- **Work item**
Using the listing below, report each line holding the string "computer".

- **Data section**
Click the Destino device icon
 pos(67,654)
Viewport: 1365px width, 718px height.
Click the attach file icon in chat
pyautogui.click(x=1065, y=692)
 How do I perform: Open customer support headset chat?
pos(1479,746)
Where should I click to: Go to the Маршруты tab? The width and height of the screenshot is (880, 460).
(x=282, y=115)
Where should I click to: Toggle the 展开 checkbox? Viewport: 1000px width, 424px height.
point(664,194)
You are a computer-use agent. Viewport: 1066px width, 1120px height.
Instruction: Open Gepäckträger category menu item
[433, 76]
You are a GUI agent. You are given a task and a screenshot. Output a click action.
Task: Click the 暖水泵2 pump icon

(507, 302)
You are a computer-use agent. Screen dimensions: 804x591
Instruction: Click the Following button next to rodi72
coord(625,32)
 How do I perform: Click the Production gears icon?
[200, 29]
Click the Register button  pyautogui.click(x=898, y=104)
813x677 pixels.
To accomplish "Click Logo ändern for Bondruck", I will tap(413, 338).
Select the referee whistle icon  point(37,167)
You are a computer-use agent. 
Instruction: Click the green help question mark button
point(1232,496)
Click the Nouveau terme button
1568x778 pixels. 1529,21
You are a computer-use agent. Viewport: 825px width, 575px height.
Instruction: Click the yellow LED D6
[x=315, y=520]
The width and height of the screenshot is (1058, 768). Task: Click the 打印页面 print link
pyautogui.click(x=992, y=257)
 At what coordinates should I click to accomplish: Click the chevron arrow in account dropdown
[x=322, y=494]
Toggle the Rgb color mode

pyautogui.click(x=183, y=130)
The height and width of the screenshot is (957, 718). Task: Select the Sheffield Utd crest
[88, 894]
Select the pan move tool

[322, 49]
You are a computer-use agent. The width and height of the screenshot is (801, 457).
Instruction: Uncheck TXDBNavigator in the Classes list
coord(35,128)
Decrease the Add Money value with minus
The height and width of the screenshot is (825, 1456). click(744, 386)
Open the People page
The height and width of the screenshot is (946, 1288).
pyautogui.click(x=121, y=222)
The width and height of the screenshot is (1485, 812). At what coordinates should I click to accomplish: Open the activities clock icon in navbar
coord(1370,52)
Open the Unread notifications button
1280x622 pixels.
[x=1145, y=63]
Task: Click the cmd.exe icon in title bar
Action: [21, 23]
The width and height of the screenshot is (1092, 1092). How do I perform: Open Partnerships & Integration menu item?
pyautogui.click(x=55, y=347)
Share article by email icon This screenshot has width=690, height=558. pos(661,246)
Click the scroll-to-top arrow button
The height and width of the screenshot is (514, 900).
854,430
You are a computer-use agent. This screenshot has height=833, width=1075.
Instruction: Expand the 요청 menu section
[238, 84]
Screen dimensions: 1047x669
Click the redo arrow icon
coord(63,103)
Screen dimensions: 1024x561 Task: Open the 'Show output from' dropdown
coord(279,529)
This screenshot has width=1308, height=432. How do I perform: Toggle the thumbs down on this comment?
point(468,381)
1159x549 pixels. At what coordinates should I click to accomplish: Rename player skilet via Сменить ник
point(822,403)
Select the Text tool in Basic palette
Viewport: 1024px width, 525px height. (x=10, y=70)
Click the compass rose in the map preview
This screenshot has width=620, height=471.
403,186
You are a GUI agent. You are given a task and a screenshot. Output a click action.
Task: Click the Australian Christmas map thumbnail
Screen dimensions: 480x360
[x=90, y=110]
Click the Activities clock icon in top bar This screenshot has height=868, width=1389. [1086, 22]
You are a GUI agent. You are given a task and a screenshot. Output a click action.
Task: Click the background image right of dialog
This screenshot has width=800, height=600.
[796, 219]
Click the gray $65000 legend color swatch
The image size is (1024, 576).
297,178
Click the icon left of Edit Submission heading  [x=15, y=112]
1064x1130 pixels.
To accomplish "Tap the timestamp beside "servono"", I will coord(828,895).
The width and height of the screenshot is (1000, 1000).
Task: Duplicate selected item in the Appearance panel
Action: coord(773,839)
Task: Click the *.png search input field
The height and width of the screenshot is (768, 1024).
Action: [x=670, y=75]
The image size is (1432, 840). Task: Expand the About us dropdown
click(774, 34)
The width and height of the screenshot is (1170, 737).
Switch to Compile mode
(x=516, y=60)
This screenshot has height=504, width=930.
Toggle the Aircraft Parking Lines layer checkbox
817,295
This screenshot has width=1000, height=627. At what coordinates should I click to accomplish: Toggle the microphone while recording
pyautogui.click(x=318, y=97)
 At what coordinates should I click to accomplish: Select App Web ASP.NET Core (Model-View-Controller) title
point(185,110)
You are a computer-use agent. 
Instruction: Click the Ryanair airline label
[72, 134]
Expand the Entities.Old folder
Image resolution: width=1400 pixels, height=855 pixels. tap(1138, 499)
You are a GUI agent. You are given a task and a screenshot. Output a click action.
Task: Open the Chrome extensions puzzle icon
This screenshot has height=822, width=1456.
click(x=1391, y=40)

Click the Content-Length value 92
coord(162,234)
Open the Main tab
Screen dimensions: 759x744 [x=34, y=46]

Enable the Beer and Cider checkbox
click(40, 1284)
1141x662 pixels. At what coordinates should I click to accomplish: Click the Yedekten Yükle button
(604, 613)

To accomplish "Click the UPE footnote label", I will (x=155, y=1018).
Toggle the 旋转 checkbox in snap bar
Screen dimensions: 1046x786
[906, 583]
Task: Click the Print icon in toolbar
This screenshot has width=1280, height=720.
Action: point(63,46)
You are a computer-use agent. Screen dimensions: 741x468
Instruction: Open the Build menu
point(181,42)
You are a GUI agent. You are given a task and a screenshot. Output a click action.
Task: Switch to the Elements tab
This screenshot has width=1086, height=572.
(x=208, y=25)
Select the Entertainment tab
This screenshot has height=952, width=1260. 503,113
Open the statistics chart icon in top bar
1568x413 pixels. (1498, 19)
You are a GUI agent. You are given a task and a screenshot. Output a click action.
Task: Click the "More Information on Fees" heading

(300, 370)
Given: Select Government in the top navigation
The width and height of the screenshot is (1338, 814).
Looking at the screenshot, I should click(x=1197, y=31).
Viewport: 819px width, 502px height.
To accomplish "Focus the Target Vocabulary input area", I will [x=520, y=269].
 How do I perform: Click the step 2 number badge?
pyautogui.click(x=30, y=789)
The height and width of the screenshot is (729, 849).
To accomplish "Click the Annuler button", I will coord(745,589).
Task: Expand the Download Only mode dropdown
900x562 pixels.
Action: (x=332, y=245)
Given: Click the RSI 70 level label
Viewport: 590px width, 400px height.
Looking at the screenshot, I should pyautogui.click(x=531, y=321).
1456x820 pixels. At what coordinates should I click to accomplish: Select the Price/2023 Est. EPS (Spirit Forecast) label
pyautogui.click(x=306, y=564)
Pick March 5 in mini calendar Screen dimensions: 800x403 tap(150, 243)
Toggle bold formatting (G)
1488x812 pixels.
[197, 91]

- **Solution to this task**
You are a computer-use agent. Viewport: 1066px width, 1120px height.
You are a computer-use agent. Screen dimensions: 804x591
You are a computer-use agent. 
You are a computer-use agent. Viewport: 825px width, 575px height.
You are a computer-use agent. The width and height of the screenshot is (801, 457).
You are a computer-use agent. This screenshot has height=833, width=1075.
You are a computer-use agent. 
You are a computer-use agent. Screen dimensions: 741x468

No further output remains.